However, there’s a new kid on the block – Conficker, also known as Downadup. No one is quite sure where the name comes from, but it’s thought to be a mix of ‘configure’ and ‘fick’, the German word for, ahem, unlawful carnal knowledge.

Conficker is a worm targeted specifically at Windows that first appeared in November 2008, with variants reported as recently as 4 March. It can be spread not just over the internet but also via removable storage devices. It can add files to USB keys, for example, which then spread the worm whenever they are used on other computers.

A sneaky little fellow, the Conficker worm turns all infected computers into ‘robots’ that work together to form an enormous network called a ‘botnet’. To date, it’s thought that the Conficker botnet has up to 10 million PCs. Even the computers in the British House of Commons have been affected.

And we’re about to find out exactly what it’s going to do.

Research has shown that at midnight on 1 April, Conficker will begin to scan 50,000 websites, and download a set of instructions from 500 of them. What it’s going to do with those instructions remains unknown. Theories include that all 10 million computers will target Google’s search engine in a ‘denial of service’ cyber-attack, or the virus will cause mass data theft worldwide. However, many experts feel that it may all be one big April Fools’ joke, and, in fact, nothing at all will happen.

Microsoft has issues patches and instructions on how to remove the Conficker worm, as well as a reward of US$250,000 for naming the creators of the virus. So, if you know someone involved, be sure to shop them in.

→ **Data block**:
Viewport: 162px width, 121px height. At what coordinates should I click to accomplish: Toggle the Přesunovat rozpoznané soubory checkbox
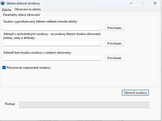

→ **Assigned task**: Copy out the entire passage about the Conficker worm word for word.

→ **Solution to this problem**:
However, there’s a new kid on the block – Conficker, also known as Downadup. No one is quite sure where the name comes from, but it’s thought to be a mix of ‘configure’ and ‘fick’, the German word for, ahem, unlawful carnal knowledge.

Conficker is a worm targeted specifically at Windows that first appeared in November 2008, with variants reported as recently as 4 March. It can be spread not just over the internet but also via removable storage devices. It can add files to USB keys, for example, which then spread the worm whenever they are used on other computers.

A sneaky little fellow, the Conficker worm turns all infected computers into ‘robots’ that work together to form an enormous network called a ‘botnet’. To date, it’s thought that the Conficker botnet has up to 10 million PCs. Even the computers in the British House of Commons have been affected.

And we’re about to find out exactly what it’s going to do.

Research has shown that at midnight on 1 April, Conficker will begin to scan 50,000 websites, and download a set of instructions from 500 of them. What it’s going to do with those instructions remains unknown. Theories include that all 10 million computers will target Google’s search engine in a ‘denial of service’ cyber-attack, or the virus will cause mass data theft worldwide. However, many experts feel that it may all be one big April Fools’ joke, and, in fact, nothing at all will happen.

Microsoft has issues patches and instructions on how to remove the Conficker worm, as well as a reward of US$250,000 for naming the creators of the virus. So, if you know someone involved, be sure to shop them in.